But surely you could organize your own precision-strike book or album release via targeted online ads. I'd be surprised if there weren't lots of companies trying to sell this service.
Also, btw, the problem need to be solved for the software industry as well, which at this point is starting to resemble the arts: few big earners stoking the dreams of the many, and many, many others fighting over the scraps.
The world today is still kind to the western developer, but how do we solve this problem for developers now so that we don't have to figure it out in the future?
The old ways of playing local and building a following are still available. Maybe you won't see the same crazy success numbers a teenage girl dancing around with a violin on YouTube can get, but that's the fuggin lottery anyway.
The old ways of building a following are still available, but much, much less so than say in the 90's. Many of the local clubs have gone out of business, as you're more likely to make more money in a commercial space doing almost anything other than staging live music. There are of course exceptions, as in music hubs like LA and Austin, but around the Bay Area for example, I'd say 50% or more of the local clubs have shut down.
Edit: typo.
I've had the opposite experience with Last.fm. I actually realized last week that my scrobbling was broken, and I wasn't particularly disappointed.
Last.fm used to be a place where I could check out bands I had never heard of. It was like the website equivalent of the friend who spends all day listening to new music, and will recommend music that is eerily perfect for you.

——————

● REQUEST A:
Transcribe the part of the comments on music promotion starting with "The old ways of playing" and going on through "have shut down.".

● DATA RECORDS:
——————

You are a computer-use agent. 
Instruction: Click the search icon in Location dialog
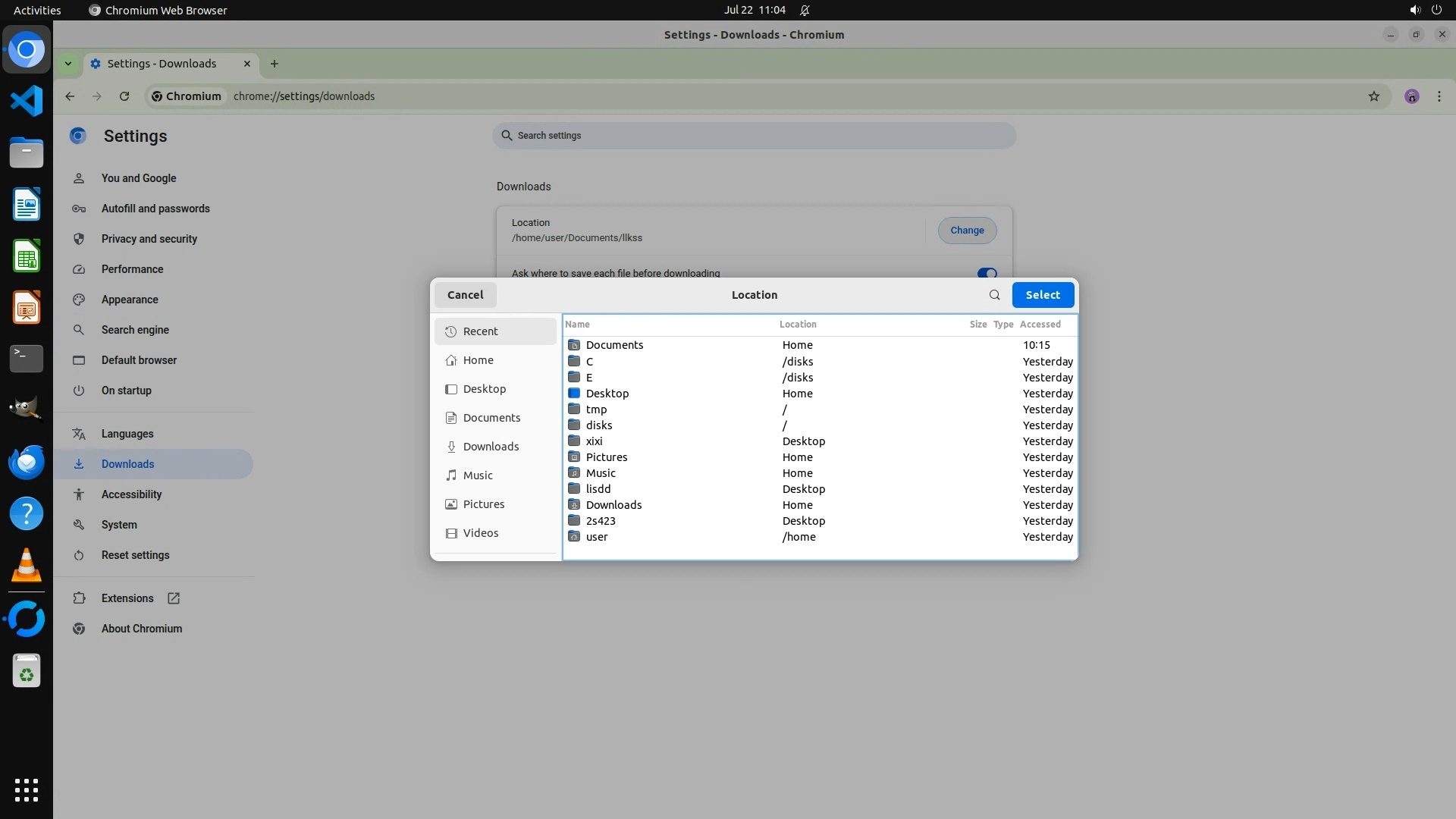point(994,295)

——————

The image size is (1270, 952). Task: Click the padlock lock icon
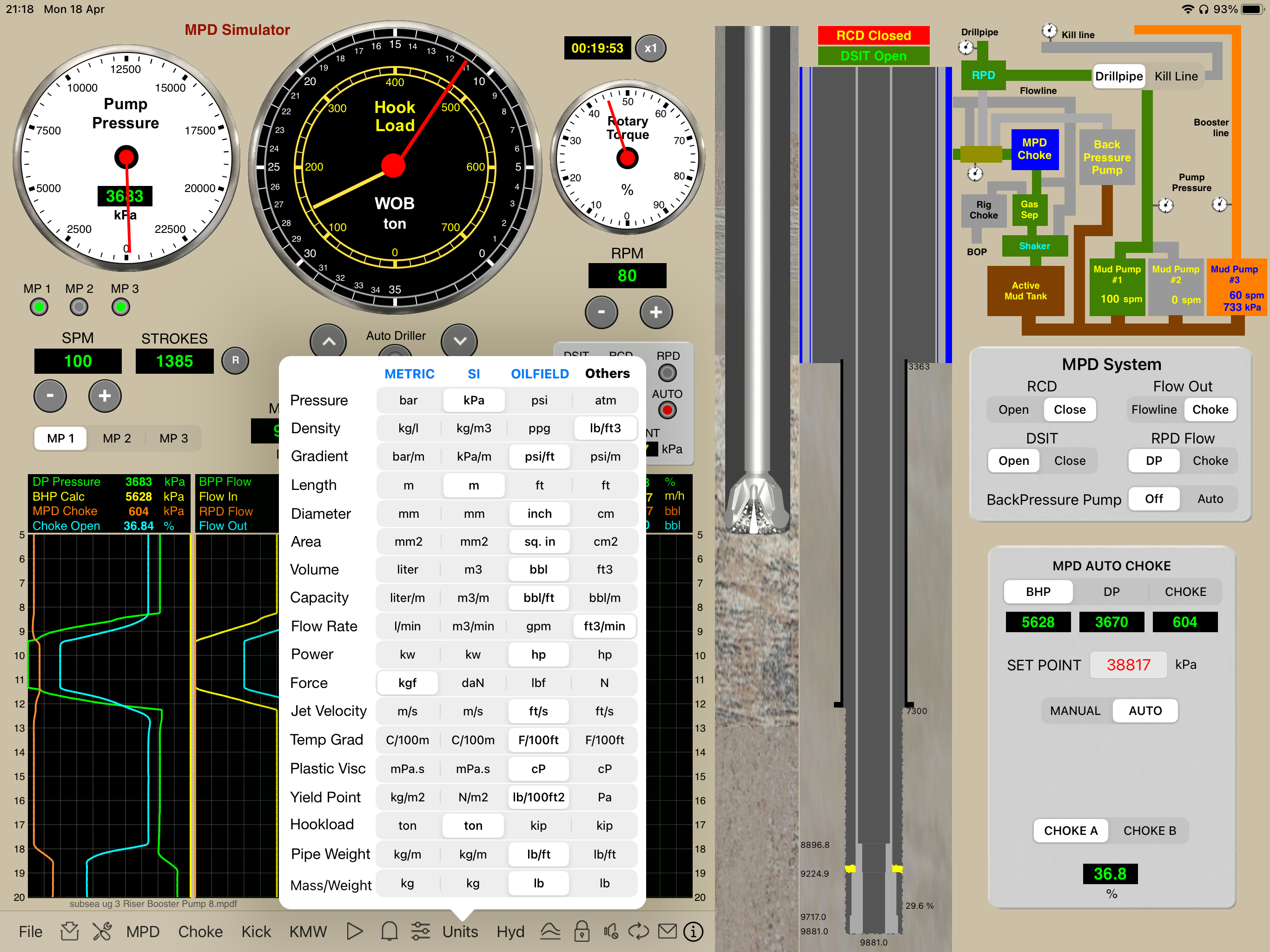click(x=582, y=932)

——————

● REQUEST B:
Restate word for word the lines of the listing starting with the line with "The image size" and going on through the line with "click(x=582, y=932)". Leave the pictures out.

● TASK SOLUTION A:
The old ways of playing local and building a following are still available. Maybe you won't see the same crazy success numbers a teenage girl dancing around with a violin on YouTube can get, but that's the fuggin lottery anyway.
The old ways of building a following are still available, but much, much less so than say in the 90's. Many of the local clubs have gone out of business, as you're more likely to make more money in a commercial space doing almost anything other than staging live music. There are of course exceptions, as in music hubs like LA and Austin, but around the Bay Area for example, I'd say 50% or more of the local clubs have shut down.

● TASK SOLUTION B:
The image size is (1270, 952). Task: Click the padlock lock icon
click(x=582, y=932)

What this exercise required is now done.